The visualization below shows how coupling two rank-1 tensors produces three irreducible pieces:

Tensor Product · $T^{(k_1)} \otimes U^{(k_2)}$ Decomposition

$k_1$ 1

$k_2$ 1

$1 \otimes 1 = 0 \oplus 1 \oplus 2$ — 9 product components decompose into 1 + 3 + 5.

Why This Matters

The tensor operator hierarchy is not abstract formalism. It determines:

Spectroscopic selection rules. Whether an atom can emit or absorb a photon depends on whether the relevant interaction operator (electric dipole, magnetic dipole, electric quadrupole, …) has a non-zero reduced matrix element. Rank determines which transitions are allowed.
Nuclear moments. Nuclear electromagnetic moments are classified by tensor rank: charge (rank 0), magnetic dipole (rank 1), electric quadrupole (rank 2), magnetic octupole (rank 3), …. Higher-rank moments probe finer details of nuclear structure.
Multipole radiation. Electromagnetic radiation fields decompose into multipole orders $E1, M1, E2, M2, \ldots$ corresponding to $k = 1, 1, 2, 2, \ldots$. The angular distribution of emitted photons is controlled by the tensor rank of the interaction.
Crystallographic symmetry. In solid-state physics, the crystal field splits degenerate states according to how tensor operators of different rank decompose under the crystal's point group.

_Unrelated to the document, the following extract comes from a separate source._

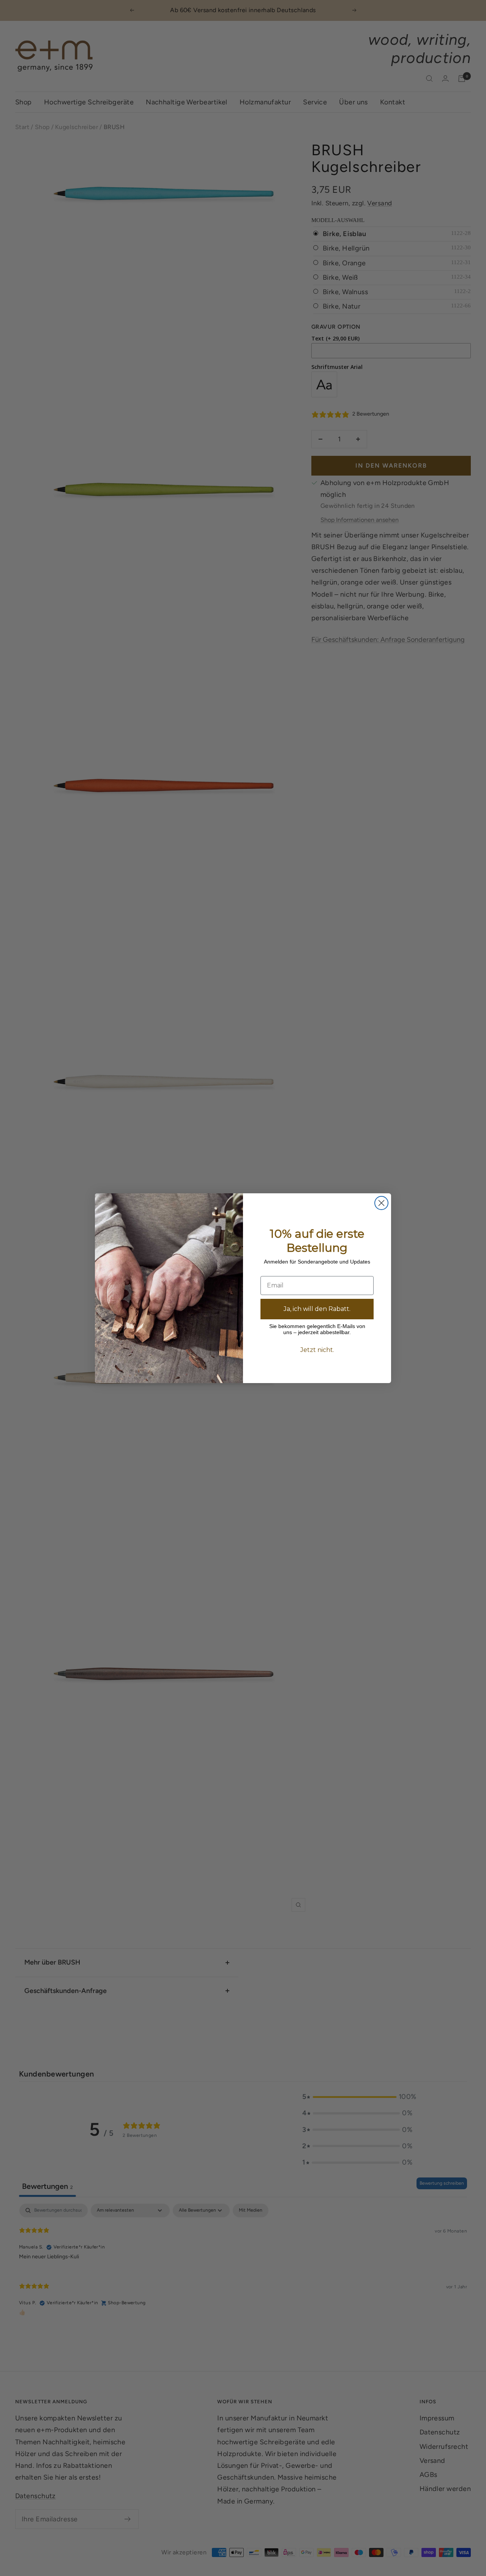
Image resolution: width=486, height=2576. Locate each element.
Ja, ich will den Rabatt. (317, 1308)
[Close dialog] (381, 1203)
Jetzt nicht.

Every time you see a selection rule, a multipole expansion, or a Clebsch–Gordan coefficient, the tensor operator hierarchy is working behind the scenes.

Exercises

Exercise 1

How many independent components does a rank-4 tensor operator have? Give the formula for general rank $k$.

Exercise 2

The electric quadrupole operator is rank 2 ($k = 2$). Using the triangle rule, what are the allowed values of $j'$ for an initial state with $j = 3$?

Exercise 3

Verify the decomposition $1 \otimes 1 = 0 \oplus 1 \oplus 2$ by counting components: the left side has $3 \times 3 = 9$ components. Show that $1 + 3 + 5 = 9$.

Exercise 4

A scalar operator has $k = 0$. Using the magnetic selection rule $m' = m + q$ with $q = 0$, show that a scalar cannot change $m$. Using the triangle rule, show it cannot change $j$ either. Conclude that scalar operators are diagonal in $|j, m\rangle$.

Exercise 5

Couple a rank-2 tensor with a rank-1 tensor: $2 \otimes 1 = ?$. What ranks appear, and how many total components does each side have?

Summary

Tensor operators of rank $k$ have $2k+1$ components $T_q^{(k)}$ that transform under rotations like the spherical harmonics $Y_k^q$.
Rank 0 = scalars (invariant), rank 1 = vectors (3 components), rank 2 = quadrupoles (5 components), continuing to arbitrary $k$.
The defining property is the commutation with angular momentum: $[J_z, T_q^{(k)}] = \hbar q \, T_q^{(k)}$ and $[J_\pm, T_q^{(k)}] = \hbar\sqrt{k(k+1) - q(q\pm 1)} \, T_{q\pm 1}^{(k)}$.
The Wigner–Eckart theorem factorizes matrix elements into geometry (Clebsch–Gordan) and dynamics (reduced matrix element), yielding universal selection rules.
Tensor products of operators decompose into irreducible ranks via Clebsch–Gordan coupling: $k_1 \otimes k_2 = |k_1 - k_2| \oplus \cdots \oplus (k_1 + k_2)$.

The objects of physics form a hierarchy under rotations.